THE BLOG
01/27/2016 02:23 pm ET Updated Jan 26, 2017

Should you be eating gluten-free?

While wheat is one of the main foods in the Western diet, it is also the number one enemy for those who suffer from a gluten allergy or who have celiac disease. In the past, many people who are not already eating a gluten-free diet have assumed that it was just another fad diet, but this is not the case. Eating a gluten-free diet has a number of health benefits, mainly for those who have a celiac disease. In fact, for those who have celiac disease, eating a gluten-free diet is the only form of treatment.

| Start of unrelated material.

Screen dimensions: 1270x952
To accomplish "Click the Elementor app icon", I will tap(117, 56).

Celiac disease is an autoimmune disorder in which the ingestion of gluten causes damage in the small intestine. It is estimated to affect about every 1 in 100 people worldwide. In the United States, there are about 2.5 million people who are currently living with celiac disease and are unaware of it. Those who have not yet been diagnosed are at a higher risk for long-term health complications such as iron deficiency anemia, early onset osteoporosis or osteopenia, infertility and miscarriage, lactose intolerance, vitamin and mineral deficiencies, central and peripheral nervous system disorders, pancreatic insufficiency, intestinal lymphomas and other GI cancers, gall bladder malfunction, and neurological problems.

If you have celiac disease and eat gluten, your immune system usually responds by causing inflammation and damage in the part of the small intestine that absorbs essential nutrients. In people with celiac disease, gluten causes inflammation in the small intestine.

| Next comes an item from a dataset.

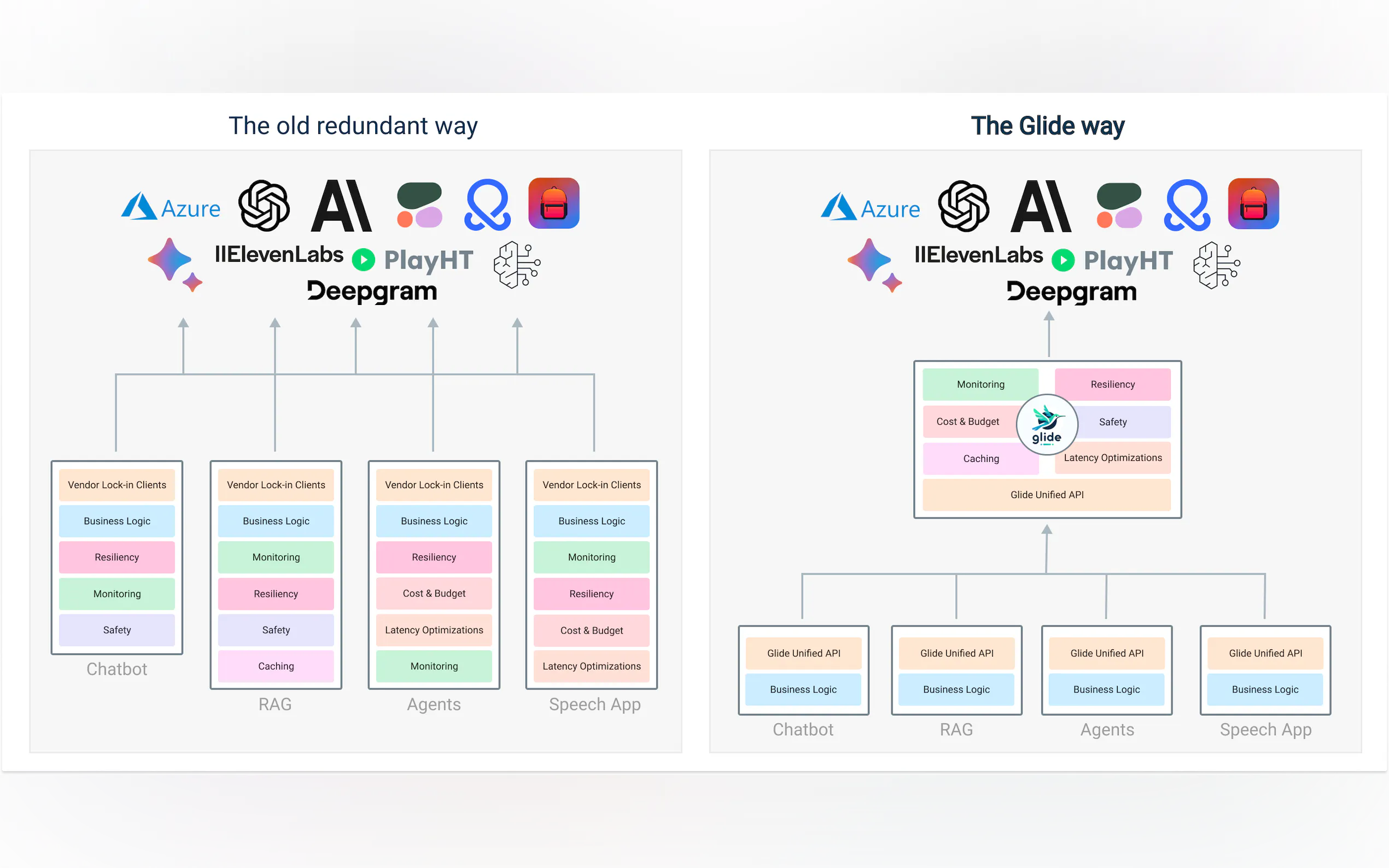
Task: Click the Glide Unified API bar in the central box
Action: click(1046, 495)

When people with celiac disease consume gluten, the immune system responds by causing inflammation in the small intestine. The lining of the small intestine has villi that are needed to absorb nutrients. When gluten is ingested, the inflammation causes the villi to become damaged and the small intestine is then unable to absorb the nutrients from the gluten. This will often lead to a person developing symptoms such as bloating, gas, diarrhea, weight loss or gain, constant fatigue or weakness, headaches, infertility, depression, abdominal pain, bone pain and anemia. On the other hand, people who have celiac disease may not develop any significant symptoms that are noticeable. This makes the disease difficult to recognize unless you are actually tested for it.

For those who have celiac disease, a gluten-free diet is the only form of treatment. A gluten-free diet is a diet that eliminates anything that contains gluten. Gluten is a protein that is found in wheat. It is found in foods like wheat starch, wheat bran, wheat germ, couscous, fu, and matzo. Eating a gluten-free diet is necessary to prevent symptoms and any complications related to the disease. If celiac disease is left untreated, it can lead to serious health problems including type I diabetes, multiple sclerosis, anemia, osteoporosis, infertility and miscarriage, neurological conditions like epilepsy and migraines, short stature, and intestinal cancers.

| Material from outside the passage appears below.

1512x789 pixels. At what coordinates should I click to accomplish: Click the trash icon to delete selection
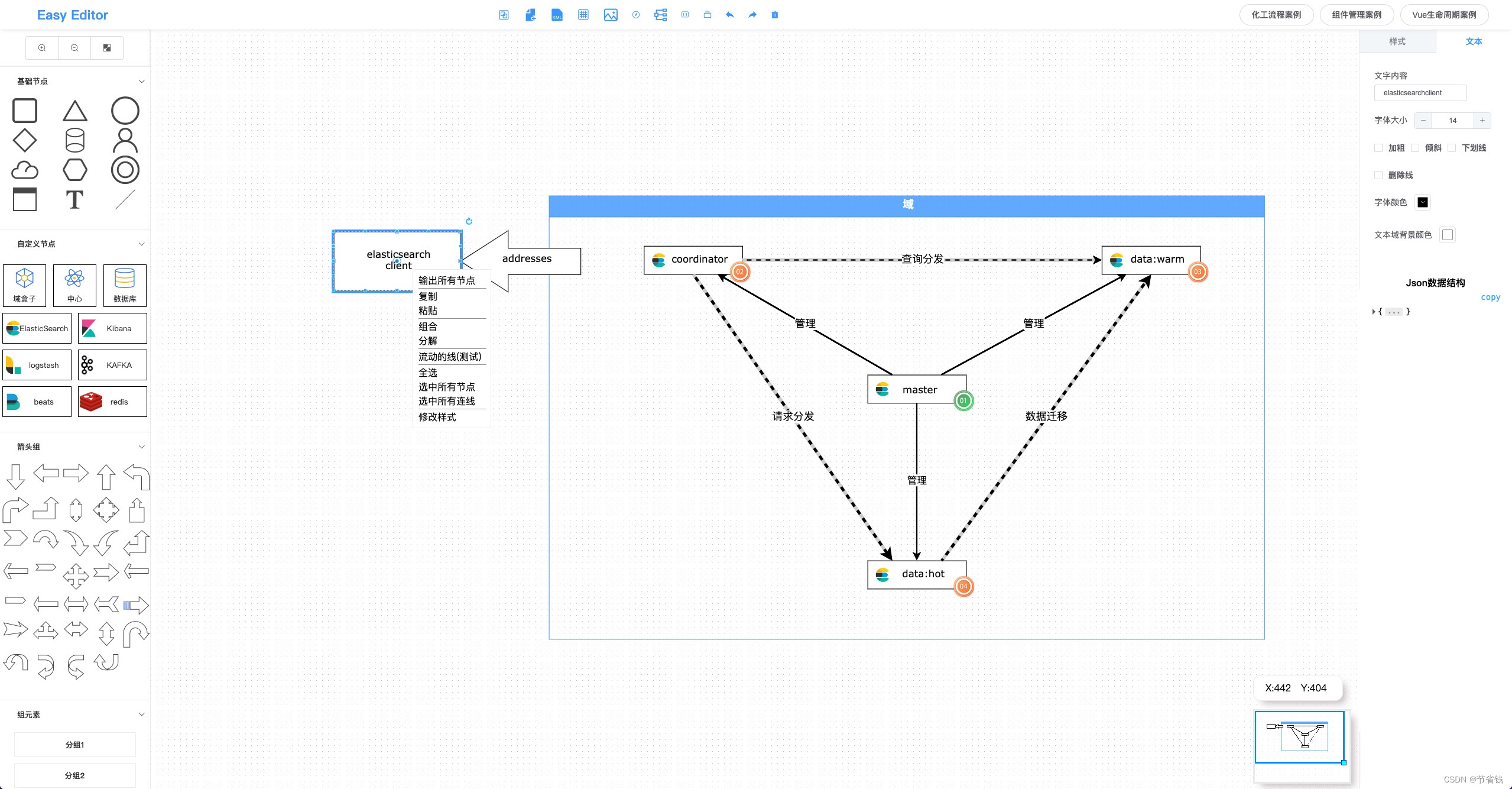click(x=774, y=15)
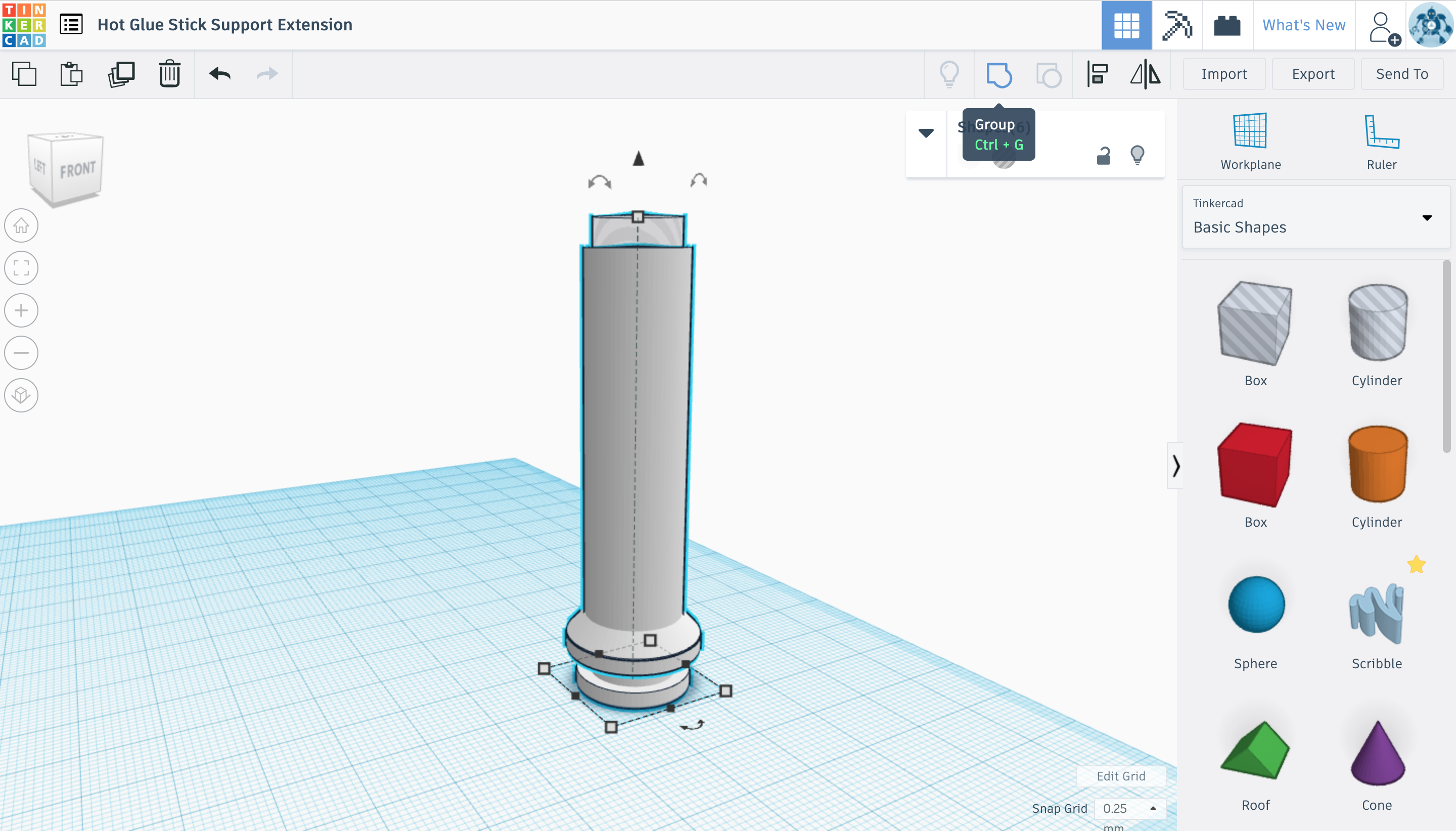
Task: Collapse the shape inspector panel
Action: pyautogui.click(x=926, y=133)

Gluten-free diets are not only beneficial for people with celiac disease. While there has been controversy surrounding this topic, there are many people who don't have celiac disease but do possess many of the symptoms that come as a result of consuming gluten. In this case, the condition is called non-celiac gluten sensitivity are gluten intolerance. It is estimated that 18 million Americans have gluten sensitivity. However, people who suffer from this condition do not experience the same intestinal damage as those with celiac disease. People with non-celiac gluten sensitivity experience symptoms such as a headache, foggy mind, joint pain, and numbness in the legs, arms or fingers. Symptoms usually appear within a few hours or days after consuming gluten.

Regardless of what reason you may consider a gluten-free diet, it is recommended that you consult your doctor or a dietician to help you assess the pros and cons and whether it will be beneficial to you. Gluten-free foods include dairy, fish and seafood, beans, seeds, nuts, eggs, fruits, vegetables, meat, poultry, quinoa, and soy.